EXERCISE INPUT Start Marker

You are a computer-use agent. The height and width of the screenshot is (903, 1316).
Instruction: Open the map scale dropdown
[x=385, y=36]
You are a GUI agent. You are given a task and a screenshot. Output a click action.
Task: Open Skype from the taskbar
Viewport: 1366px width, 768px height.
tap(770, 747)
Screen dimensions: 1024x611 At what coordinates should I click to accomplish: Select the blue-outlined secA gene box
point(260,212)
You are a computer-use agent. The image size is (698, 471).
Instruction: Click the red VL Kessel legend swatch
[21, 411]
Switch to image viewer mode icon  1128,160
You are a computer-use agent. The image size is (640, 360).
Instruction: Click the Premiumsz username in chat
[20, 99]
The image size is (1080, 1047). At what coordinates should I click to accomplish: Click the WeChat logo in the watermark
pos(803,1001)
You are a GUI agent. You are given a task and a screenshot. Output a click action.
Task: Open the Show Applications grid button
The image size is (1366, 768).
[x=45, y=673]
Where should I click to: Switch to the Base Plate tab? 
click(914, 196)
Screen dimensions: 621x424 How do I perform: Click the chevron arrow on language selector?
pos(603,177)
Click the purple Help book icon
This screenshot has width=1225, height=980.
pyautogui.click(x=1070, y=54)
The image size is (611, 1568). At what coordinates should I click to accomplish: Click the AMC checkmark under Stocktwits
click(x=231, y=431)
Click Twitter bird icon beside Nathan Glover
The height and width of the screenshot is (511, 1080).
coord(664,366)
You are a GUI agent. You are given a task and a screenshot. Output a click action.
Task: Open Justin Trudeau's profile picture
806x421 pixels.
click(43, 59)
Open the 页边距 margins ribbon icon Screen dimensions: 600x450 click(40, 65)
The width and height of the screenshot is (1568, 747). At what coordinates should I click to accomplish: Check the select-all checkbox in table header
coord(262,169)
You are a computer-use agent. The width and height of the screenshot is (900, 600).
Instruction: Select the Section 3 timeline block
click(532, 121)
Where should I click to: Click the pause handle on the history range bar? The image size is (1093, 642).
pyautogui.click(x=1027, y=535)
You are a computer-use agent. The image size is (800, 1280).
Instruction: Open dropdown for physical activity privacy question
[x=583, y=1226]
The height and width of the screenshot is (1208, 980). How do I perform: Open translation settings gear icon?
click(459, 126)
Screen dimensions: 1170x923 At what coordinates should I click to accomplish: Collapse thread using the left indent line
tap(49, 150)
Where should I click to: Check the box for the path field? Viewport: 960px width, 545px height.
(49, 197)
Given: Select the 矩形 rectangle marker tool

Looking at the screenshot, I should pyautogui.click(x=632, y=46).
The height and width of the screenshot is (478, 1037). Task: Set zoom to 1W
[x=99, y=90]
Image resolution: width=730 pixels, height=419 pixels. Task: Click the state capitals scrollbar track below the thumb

EXERCISE INPUT End Marker

Each line above is to be reproduced exactly. Leave none out.

SOLUTION TO THE PROBLEM:
You are a computer-use agent. The height and width of the screenshot is (903, 1316).
Instruction: Open the map scale dropdown
[x=385, y=36]
You are a GUI agent. You are given a task and a screenshot. Output a click action.
Task: Open Skype from the taskbar
Viewport: 1366px width, 768px height.
tap(770, 747)
Screen dimensions: 1024x611 At what coordinates should I click to accomplish: Select the blue-outlined secA gene box
point(260,212)
You are a computer-use agent. The image size is (698, 471).
Instruction: Click the red VL Kessel legend swatch
[21, 411]
Switch to image viewer mode icon  1128,160
You are a computer-use agent. The image size is (640, 360).
Instruction: Click the Premiumsz username in chat
[20, 99]
The image size is (1080, 1047). At what coordinates should I click to accomplish: Click the WeChat logo in the watermark
pos(803,1001)
You are a GUI agent. You are given a task and a screenshot. Output a click action.
Task: Open the Show Applications grid button
The image size is (1366, 768).
[x=45, y=673]
Where should I click to: Switch to the Base Plate tab? 
click(914, 196)
Screen dimensions: 621x424 How do I perform: Click the chevron arrow on language selector?
pos(603,177)
Click the purple Help book icon
This screenshot has width=1225, height=980.
pyautogui.click(x=1070, y=54)
The image size is (611, 1568). At what coordinates should I click to accomplish: Click the AMC checkmark under Stocktwits
click(x=231, y=431)
Click Twitter bird icon beside Nathan Glover
The height and width of the screenshot is (511, 1080).
coord(664,366)
You are a GUI agent. You are given a task and a screenshot. Output a click action.
Task: Open Justin Trudeau's profile picture
806x421 pixels.
click(43, 59)
Open the 页边距 margins ribbon icon Screen dimensions: 600x450 click(40, 65)
The width and height of the screenshot is (1568, 747). At what coordinates should I click to accomplish: Check the select-all checkbox in table header
coord(262,169)
You are a computer-use agent. The width and height of the screenshot is (900, 600).
Instruction: Select the Section 3 timeline block
click(532, 121)
Where should I click to: Click the pause handle on the history range bar? The image size is (1093, 642).
pyautogui.click(x=1027, y=535)
You are a computer-use agent. The image size is (800, 1280).
Instruction: Open dropdown for physical activity privacy question
[x=583, y=1226]
The height and width of the screenshot is (1208, 980). How do I perform: Open translation settings gear icon?
click(459, 126)
Screen dimensions: 1170x923 At what coordinates should I click to accomplish: Collapse thread using the left indent line
tap(49, 150)
Where should I click to: Check the box for the path field? Viewport: 960px width, 545px height.
(49, 197)
Given: Select the 矩形 rectangle marker tool

Looking at the screenshot, I should pyautogui.click(x=632, y=46).
The height and width of the screenshot is (478, 1037). Task: Set zoom to 1W
[x=99, y=90]
Image resolution: width=730 pixels, height=419 pixels. Task: Click the state capitals scrollbar track below the thumb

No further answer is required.